We understand co-working spaces are expensive and not everyone has the luxury of a home office, however when meeting your prospective employee for the first time give some careful consideration to your surroundings. Here’s a list of unacceptable locations to have a first interview: loud coffee shop, your friends sofa, the busy family kitchen. Just because you’re calling from home it does not mean we need a glimpse of what you’re having for dinner. Find a quiet, distraction free location with a nice backdrop that shows you’re serious about wanting this job. 

When 100% of business is conducted in a virtual environment interviewers will place importance on subtleties you may never have previously considered. In offices we adapt to the professional behaviors and environments created for us, but distributed teams are individually responsible for demonstrating employer brand values and attitudes. This can be done in a wealth of ways and there is not a one-size-fits-all solution. At Wunderdogs we ask all team members to dress smartly for all ‘external’ interactions, yet our day to day internal calls are a much more relaxed affair.

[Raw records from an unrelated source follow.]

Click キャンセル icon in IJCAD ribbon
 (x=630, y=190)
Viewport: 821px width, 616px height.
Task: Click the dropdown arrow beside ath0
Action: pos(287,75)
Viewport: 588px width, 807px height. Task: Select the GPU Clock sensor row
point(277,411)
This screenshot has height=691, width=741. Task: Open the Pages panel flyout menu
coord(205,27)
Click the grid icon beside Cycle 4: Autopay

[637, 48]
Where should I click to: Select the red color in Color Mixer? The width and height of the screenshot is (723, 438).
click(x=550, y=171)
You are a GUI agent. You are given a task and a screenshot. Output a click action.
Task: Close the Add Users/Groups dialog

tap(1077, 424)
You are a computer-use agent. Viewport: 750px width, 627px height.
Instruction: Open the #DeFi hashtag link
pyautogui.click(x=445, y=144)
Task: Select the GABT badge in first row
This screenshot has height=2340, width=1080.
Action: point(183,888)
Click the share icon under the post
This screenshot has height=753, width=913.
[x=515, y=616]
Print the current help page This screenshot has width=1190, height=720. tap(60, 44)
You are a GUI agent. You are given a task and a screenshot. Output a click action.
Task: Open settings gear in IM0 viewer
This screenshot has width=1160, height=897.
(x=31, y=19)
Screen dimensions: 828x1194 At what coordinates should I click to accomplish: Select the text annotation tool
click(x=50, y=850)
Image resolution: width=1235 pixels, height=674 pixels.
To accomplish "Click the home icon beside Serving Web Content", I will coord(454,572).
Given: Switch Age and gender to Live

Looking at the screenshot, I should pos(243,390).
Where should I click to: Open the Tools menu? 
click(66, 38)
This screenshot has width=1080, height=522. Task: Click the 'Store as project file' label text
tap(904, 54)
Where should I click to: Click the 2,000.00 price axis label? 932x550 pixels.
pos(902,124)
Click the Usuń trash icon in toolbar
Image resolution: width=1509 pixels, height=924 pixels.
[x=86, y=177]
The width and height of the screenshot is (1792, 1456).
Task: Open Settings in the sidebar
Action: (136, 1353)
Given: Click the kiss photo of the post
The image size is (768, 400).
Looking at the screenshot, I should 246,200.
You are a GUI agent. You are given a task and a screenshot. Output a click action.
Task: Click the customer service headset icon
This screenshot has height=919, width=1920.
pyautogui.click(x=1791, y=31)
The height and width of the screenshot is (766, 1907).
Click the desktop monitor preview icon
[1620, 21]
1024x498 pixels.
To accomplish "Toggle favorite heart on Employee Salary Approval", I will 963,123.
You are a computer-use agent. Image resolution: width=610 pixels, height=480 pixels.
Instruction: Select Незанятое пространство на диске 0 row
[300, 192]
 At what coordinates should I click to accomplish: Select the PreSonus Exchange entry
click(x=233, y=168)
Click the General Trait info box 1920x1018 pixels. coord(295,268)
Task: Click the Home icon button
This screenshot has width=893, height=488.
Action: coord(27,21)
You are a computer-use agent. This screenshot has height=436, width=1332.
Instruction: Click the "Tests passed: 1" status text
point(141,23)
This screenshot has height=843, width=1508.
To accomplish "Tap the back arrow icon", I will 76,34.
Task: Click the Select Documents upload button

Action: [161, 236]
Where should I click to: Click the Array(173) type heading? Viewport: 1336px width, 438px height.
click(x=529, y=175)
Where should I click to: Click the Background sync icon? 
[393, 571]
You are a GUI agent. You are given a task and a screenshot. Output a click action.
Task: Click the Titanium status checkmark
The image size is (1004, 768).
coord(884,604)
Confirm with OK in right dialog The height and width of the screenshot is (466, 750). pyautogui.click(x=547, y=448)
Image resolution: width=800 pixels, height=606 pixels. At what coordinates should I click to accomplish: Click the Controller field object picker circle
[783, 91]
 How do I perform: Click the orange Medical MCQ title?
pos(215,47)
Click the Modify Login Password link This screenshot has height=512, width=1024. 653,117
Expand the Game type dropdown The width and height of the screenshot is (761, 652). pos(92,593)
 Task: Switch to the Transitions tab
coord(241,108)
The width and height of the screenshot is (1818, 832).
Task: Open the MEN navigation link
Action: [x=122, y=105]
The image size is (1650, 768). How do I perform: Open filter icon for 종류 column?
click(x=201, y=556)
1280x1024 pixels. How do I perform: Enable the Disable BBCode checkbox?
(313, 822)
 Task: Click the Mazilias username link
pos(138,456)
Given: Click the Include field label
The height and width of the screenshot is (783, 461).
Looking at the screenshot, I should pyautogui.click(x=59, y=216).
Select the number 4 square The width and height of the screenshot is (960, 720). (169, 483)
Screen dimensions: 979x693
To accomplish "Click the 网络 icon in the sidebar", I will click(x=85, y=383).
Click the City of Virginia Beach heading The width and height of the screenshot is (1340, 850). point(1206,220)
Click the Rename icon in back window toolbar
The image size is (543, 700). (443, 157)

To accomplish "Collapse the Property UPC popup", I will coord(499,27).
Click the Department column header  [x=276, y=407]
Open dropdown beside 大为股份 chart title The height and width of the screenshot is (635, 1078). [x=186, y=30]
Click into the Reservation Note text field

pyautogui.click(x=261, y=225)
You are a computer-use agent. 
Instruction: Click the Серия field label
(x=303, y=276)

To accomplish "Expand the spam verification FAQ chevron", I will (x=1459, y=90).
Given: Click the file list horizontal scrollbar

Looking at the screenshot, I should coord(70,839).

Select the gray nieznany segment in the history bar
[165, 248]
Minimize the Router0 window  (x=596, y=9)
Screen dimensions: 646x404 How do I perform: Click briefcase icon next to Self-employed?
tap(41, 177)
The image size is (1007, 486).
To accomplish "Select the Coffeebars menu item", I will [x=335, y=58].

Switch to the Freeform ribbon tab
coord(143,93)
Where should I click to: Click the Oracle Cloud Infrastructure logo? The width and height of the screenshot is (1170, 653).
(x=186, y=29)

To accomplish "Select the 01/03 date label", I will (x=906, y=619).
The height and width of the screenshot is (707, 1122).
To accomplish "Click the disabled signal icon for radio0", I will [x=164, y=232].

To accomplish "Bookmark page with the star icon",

A mutual understanding and appreciation of best working practices are vital to ensuring success – a topic covered in this recent blog on starting a remote company by Daria, our CEO. 

In short the nuance of remote interviews is considering the perspectives of all possible stakeholders: how would this interaction be perceived by future clients, managers, colleagues or suppliers? How would you approach this call if it were an important pitch, your annual review or a contract negotiation? As long as you show an understanding and appreciation for these differentiators you’re sure to make a strong first impression.